_Exercise directions_. Extract the full article on California's proposed abortion-rights amendment, reproducing it word for word.

_Text for analysis_.
California voters will decide whether to enshrine the right to abortion in the state constitution, following the Assembly's vote on Monday to place the question on the November ballot.

With the passage of Senate Constitutional Amendment 10, state lawmakers positioned California as a sanctuary for reproductive rights. If a majority of voters approve the amendment, California would be among the first states to protect abortion rights in its constitution. The move comes just days after the U.S. Supreme Court ruling on Dobbs v. Jackson Women's Health Organization, which revokes the longstanding constitutional right to an abortion.

"Friday was a dark day," state Senate Pro Tem Toni Atkins, D-San Diego, the measure's author, said in a statement. "Today, we provide a ray of hope by enabling voters to enshrine reproductive rights in our constitution, reflecting California’s values and protecting all who need abortion, contraceptives, and other reproductive care in our state."

The measure, which required two-thirds approval but no gubernatorial sign-off, cleared the Assembly on a 58-16 vote.

The text of SCA 10 is sparse: If approved by voters, California's constitution would include language stopping the state "from denying or interfering with an individual’s reproductive freedom in their most intimate decisions, which includes their fundamental right to choose to have an abortion and their fundamental right to choose or refuse contraceptives."

_Given material_.
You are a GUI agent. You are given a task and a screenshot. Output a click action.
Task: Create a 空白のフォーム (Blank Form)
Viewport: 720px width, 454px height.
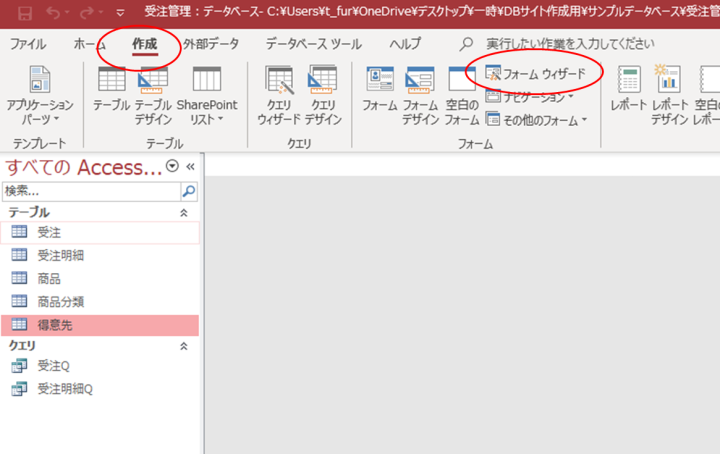click(462, 90)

_Answer to this exercise_.
California voters will decide whether to enshrine the right to abortion in the state constitution, following the Assembly's vote on Monday to place the question on the November ballot.

With the passage of Senate Constitutional Amendment 10, state lawmakers positioned California as a sanctuary for reproductive rights. If a majority of voters approve the amendment, California would be among the first states to protect abortion rights in its constitution. The move comes just days after the U.S. Supreme Court ruling on Dobbs v. Jackson Women's Health Organization, which revokes the longstanding constitutional right to an abortion.

"Friday was a dark day," state Senate Pro Tem Toni Atkins, D-San Diego, the measure's author, said in a statement. "Today, we provide a ray of hope by enabling voters to enshrine reproductive rights in our constitution, reflecting California’s values and protecting all who need abortion, contraceptives, and other reproductive care in our state."

The measure, which required two-thirds approval but no gubernatorial sign-off, cleared the Assembly on a 58-16 vote.

The text of SCA 10 is sparse: If approved by voters, California's constitution would include language stopping the state "from denying or interfering with an individual’s reproductive freedom in their most intimate decisions, which includes their fundamental right to choose to have an abortion and their fundamental right to choose or refuse contraceptives."